-------- SUPPLIED ENTRIES

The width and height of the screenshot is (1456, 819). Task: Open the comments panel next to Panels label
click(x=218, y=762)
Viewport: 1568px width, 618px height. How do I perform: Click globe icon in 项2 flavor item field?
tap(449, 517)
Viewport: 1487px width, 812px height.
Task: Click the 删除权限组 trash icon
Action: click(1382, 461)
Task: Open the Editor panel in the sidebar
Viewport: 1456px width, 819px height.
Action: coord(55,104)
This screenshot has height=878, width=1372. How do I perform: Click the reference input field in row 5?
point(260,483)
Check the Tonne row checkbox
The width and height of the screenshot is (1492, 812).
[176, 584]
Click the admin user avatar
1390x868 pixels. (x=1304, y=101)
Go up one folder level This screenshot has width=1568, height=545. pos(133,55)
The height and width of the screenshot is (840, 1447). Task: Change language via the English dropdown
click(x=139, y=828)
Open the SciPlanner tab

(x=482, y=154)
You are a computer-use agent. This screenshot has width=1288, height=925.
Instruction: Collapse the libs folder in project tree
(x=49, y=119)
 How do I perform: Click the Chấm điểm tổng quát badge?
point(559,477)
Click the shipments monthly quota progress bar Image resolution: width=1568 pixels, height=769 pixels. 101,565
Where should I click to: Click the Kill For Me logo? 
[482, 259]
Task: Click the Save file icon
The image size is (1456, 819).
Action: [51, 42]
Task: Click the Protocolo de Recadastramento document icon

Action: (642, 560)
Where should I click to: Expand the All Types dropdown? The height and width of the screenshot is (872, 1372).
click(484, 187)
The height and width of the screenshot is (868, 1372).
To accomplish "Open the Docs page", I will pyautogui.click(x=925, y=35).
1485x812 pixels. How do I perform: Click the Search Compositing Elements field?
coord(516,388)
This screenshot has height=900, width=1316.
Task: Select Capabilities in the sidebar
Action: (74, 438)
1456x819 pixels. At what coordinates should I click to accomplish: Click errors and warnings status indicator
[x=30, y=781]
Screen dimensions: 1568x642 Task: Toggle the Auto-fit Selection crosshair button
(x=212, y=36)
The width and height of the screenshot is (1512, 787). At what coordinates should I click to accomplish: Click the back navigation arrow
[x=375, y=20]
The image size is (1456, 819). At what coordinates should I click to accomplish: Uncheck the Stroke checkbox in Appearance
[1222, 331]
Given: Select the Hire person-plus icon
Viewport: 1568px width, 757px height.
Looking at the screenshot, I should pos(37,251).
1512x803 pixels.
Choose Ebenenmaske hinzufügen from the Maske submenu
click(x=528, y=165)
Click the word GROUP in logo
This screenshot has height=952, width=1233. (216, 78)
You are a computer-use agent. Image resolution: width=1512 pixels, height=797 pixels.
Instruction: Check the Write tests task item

----------------

TASK TO COMPLETE>
Among the lines above, count those that hold the word "agent" and give only the count.

OUTPUT FOR THIS TASK>
2